His rival in Tuesday's primary, state Rep. Josh Turek, is Schumer's preferred candidate and is pitching himself as a populist focused on health care, corruption, and water contamination—not intra-party warfare, per the Washington Post. VoteVets has poured nearly $10 million into boosting Turek, a former professional wheelchair basketball player who attributes his spina bifida to his father's exposure to Agent Orange in Vietnam, prompting Wahls to accuse Schumer of engineering the support—a claim both deny.

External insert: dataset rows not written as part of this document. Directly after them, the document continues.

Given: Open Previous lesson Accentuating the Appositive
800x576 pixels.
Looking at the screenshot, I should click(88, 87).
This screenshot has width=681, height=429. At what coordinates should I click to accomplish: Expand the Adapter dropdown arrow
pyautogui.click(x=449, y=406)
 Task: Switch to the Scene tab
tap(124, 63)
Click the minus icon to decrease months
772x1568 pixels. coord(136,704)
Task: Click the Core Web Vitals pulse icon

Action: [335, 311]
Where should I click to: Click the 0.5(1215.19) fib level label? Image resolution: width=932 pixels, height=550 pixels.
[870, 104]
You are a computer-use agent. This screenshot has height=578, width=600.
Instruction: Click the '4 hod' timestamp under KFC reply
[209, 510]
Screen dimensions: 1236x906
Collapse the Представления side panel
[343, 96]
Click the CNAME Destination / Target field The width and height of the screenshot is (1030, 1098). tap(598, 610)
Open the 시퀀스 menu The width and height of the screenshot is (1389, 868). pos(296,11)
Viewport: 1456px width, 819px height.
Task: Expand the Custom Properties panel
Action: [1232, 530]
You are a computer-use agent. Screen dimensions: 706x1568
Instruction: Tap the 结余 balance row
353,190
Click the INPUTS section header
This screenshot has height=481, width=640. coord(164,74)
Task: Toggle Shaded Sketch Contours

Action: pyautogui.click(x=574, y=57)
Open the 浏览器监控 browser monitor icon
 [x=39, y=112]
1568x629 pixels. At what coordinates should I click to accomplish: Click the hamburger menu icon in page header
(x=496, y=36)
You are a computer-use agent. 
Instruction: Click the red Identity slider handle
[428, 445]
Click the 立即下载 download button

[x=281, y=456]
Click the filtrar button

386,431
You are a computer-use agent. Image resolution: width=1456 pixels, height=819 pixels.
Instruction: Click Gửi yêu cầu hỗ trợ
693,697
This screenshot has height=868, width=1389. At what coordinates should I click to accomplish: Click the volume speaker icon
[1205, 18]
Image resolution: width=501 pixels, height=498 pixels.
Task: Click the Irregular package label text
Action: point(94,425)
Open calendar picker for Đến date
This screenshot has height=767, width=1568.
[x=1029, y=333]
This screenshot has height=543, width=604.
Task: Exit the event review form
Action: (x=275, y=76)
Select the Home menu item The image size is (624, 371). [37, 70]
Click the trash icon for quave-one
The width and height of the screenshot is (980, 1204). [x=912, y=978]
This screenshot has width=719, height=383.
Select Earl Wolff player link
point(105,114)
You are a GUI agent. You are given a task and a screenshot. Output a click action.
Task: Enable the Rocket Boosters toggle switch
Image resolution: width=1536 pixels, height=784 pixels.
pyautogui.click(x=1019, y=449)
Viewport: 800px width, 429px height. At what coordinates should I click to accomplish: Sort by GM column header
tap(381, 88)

The Iowa primary is the first in several Senate contests that will test Democratic voters' appetite for candidates promising independence from party leadership. Sen. Elizabeth Warren is backing Wahls and two similarly aligned candidates in Michigan and Minnesota in an effort to "reset the Democratic agenda." While other Democrats warn that picking the wrong standard-bearer could cost the party in November, a recent Politico poll finds 47% of people who plan to vote blue in the midterms say someone other than Schumer should lead the caucus; 28% support him remaining in that role.